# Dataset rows
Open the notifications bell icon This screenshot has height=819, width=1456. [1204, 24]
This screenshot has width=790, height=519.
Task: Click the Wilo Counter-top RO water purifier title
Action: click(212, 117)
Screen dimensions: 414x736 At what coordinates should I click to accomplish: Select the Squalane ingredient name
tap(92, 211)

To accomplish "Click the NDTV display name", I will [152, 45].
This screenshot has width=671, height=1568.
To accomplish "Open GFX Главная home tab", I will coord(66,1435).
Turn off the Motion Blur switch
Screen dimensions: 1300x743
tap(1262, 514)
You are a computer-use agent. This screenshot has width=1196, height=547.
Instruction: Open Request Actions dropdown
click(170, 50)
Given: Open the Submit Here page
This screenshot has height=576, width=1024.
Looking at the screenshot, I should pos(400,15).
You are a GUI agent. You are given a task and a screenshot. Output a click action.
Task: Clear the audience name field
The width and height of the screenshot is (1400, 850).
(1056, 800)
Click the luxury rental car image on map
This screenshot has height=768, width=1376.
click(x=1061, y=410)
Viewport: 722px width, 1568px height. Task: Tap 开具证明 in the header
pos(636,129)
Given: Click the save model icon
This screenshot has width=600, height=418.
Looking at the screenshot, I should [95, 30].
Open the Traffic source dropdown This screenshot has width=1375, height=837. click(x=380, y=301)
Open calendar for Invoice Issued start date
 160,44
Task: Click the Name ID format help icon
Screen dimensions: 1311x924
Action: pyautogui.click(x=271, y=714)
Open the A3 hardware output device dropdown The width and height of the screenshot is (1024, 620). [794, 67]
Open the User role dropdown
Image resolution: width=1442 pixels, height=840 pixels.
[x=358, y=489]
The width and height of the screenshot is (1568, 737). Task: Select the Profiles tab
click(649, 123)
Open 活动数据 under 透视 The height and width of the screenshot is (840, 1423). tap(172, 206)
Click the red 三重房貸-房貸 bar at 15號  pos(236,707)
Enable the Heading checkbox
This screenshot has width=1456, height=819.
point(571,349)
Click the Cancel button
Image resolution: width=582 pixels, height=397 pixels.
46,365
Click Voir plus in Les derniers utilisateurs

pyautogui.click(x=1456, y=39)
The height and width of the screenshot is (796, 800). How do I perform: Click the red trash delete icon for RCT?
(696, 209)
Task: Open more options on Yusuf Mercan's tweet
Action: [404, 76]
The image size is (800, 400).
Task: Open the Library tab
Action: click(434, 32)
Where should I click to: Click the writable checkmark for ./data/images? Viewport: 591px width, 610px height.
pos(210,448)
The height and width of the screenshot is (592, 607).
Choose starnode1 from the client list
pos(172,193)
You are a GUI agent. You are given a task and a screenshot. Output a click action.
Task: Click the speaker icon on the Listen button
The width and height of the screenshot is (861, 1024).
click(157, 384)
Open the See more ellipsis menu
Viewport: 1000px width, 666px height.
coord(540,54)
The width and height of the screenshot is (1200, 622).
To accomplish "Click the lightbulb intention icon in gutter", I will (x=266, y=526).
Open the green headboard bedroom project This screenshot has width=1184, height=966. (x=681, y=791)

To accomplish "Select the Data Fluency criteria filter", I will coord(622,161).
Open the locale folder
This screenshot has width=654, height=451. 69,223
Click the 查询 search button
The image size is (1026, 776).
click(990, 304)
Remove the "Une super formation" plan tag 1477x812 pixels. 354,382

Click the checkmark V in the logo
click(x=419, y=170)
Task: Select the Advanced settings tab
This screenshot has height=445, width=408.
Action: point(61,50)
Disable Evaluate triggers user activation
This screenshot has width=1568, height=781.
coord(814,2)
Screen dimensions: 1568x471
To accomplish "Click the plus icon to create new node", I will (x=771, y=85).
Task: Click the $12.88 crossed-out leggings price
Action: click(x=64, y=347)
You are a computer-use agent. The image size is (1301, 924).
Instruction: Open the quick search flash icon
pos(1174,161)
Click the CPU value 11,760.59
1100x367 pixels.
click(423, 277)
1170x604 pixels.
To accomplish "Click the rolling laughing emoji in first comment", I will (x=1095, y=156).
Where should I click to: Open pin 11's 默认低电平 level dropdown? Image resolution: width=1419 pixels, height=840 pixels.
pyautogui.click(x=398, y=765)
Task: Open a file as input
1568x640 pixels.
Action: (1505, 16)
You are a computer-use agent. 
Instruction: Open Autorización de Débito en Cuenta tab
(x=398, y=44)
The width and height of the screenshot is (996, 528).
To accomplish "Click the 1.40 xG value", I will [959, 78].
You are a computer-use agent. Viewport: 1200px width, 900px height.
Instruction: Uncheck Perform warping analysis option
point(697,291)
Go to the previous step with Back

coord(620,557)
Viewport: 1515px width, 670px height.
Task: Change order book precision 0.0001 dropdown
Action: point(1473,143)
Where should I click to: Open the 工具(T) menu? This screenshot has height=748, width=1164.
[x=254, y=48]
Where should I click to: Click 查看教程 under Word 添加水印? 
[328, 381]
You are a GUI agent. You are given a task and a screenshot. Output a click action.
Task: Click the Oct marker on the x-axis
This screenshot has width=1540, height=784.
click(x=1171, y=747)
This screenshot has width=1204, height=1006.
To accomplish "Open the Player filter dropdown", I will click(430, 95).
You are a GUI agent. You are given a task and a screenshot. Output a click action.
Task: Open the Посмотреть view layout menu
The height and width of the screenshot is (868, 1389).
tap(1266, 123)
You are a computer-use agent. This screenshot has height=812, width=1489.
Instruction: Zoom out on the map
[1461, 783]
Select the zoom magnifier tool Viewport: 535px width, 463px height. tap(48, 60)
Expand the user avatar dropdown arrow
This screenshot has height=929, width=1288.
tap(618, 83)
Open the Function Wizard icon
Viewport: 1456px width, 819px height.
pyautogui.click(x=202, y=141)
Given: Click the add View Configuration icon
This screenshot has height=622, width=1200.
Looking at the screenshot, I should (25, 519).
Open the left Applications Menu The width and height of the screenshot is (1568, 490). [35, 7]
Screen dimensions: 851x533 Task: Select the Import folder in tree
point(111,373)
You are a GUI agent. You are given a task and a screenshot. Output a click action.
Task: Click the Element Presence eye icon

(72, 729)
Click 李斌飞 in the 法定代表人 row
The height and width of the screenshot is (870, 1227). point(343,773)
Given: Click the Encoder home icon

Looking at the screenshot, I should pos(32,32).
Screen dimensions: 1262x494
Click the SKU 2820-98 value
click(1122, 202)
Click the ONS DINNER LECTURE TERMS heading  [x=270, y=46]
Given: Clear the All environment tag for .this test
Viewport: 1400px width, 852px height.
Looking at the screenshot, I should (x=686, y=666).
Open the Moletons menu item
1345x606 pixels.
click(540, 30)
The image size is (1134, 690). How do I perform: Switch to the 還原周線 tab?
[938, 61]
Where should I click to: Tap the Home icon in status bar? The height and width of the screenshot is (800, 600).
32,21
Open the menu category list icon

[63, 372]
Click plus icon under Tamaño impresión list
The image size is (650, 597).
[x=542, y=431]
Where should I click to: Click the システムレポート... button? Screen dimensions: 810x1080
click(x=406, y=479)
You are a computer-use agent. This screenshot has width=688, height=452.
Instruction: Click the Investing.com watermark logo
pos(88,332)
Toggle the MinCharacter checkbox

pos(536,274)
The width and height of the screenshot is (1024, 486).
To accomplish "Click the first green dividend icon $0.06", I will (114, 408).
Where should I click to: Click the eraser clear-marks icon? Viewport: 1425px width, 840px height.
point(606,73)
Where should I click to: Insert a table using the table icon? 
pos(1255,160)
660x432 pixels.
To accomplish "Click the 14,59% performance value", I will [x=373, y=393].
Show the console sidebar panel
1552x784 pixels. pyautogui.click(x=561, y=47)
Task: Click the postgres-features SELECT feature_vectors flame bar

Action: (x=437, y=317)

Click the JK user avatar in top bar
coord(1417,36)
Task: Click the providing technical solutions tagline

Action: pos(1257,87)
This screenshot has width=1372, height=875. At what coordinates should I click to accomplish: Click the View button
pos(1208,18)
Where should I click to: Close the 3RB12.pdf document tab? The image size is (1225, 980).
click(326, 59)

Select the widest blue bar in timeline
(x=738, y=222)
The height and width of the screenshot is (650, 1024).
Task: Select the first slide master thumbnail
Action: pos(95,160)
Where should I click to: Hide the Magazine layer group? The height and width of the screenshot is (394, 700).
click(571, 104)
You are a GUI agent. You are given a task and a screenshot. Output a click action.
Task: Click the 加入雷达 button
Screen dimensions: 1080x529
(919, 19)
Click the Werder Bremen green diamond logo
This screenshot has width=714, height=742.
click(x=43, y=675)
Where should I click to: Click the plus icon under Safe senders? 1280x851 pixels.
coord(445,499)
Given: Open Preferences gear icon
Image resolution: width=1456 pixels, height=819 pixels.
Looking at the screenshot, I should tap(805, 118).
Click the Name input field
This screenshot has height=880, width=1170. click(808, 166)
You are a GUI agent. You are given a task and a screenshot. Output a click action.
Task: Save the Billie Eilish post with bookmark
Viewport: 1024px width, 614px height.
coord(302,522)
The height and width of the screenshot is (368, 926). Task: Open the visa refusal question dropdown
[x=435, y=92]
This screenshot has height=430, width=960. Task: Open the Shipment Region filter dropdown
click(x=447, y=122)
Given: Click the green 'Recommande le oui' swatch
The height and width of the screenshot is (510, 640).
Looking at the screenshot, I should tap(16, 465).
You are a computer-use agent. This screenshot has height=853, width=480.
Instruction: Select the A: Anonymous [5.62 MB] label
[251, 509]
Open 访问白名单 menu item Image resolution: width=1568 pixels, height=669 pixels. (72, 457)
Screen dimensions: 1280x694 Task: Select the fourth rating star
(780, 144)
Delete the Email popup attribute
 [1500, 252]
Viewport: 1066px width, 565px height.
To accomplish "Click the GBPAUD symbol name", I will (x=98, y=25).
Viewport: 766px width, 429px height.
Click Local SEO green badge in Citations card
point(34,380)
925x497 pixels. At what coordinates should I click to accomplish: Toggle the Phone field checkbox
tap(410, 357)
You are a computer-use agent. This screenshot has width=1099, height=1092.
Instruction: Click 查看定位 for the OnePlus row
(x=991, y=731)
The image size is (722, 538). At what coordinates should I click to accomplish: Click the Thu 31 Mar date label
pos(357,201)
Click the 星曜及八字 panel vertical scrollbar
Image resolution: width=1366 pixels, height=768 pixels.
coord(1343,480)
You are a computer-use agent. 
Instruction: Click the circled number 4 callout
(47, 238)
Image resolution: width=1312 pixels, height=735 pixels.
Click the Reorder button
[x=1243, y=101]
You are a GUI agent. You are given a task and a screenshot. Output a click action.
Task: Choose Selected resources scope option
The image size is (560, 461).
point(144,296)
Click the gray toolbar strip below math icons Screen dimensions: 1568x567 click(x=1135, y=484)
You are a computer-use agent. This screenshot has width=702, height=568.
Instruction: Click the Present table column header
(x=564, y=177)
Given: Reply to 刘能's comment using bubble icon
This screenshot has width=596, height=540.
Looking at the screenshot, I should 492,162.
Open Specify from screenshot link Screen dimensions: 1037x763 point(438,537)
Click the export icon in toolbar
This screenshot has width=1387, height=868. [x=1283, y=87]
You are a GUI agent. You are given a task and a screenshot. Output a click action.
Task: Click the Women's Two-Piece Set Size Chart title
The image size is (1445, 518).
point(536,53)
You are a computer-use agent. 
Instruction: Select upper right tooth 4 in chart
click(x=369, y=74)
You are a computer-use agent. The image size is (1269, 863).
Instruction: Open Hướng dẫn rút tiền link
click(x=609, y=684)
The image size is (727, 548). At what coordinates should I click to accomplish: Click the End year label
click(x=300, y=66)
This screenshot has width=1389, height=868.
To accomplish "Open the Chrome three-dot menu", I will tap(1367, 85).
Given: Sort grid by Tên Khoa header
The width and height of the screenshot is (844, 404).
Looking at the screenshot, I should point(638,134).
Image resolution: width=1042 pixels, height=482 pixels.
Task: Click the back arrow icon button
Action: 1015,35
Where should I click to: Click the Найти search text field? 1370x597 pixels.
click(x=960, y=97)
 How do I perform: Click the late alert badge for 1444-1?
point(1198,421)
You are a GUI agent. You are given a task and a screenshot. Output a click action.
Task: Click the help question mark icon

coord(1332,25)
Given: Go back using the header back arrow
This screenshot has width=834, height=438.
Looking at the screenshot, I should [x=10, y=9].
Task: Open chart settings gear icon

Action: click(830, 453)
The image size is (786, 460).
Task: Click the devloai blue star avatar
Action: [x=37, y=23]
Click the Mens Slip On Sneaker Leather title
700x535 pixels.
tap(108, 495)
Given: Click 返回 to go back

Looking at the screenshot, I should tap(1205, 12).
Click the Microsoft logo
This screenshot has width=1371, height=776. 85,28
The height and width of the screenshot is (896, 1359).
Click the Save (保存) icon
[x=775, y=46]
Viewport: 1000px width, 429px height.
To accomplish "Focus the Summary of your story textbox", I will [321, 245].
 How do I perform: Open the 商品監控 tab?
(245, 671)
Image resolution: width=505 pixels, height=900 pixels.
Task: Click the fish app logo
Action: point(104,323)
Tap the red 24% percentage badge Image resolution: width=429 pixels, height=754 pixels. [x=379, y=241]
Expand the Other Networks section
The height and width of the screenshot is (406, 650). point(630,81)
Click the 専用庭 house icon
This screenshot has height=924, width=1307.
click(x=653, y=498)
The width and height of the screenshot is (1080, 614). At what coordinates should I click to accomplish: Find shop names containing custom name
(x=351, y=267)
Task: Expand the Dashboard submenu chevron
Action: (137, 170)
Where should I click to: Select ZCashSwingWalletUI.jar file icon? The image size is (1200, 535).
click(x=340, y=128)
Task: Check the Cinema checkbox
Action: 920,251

# Work required
Copy out every line starting with the line that contains "Where should I click to: Open pin" and going on through the line that contains "(x=398, y=44)", requests included. Rescale each click coordinate in the answers by multiplying it by 2.25 and rounding to a whole number, with halves rounded up.

# Final result
Where should I click to: Open pin 11's 默认低电平 level dropdown? Image resolution: width=1419 pixels, height=840 pixels.
pyautogui.click(x=896, y=1721)
Task: Open a file as input
1568x640 pixels.
Action: (3386, 36)
You are a computer-use agent. 
Instruction: Open Autorización de Débito en Cuenta tab
(x=896, y=99)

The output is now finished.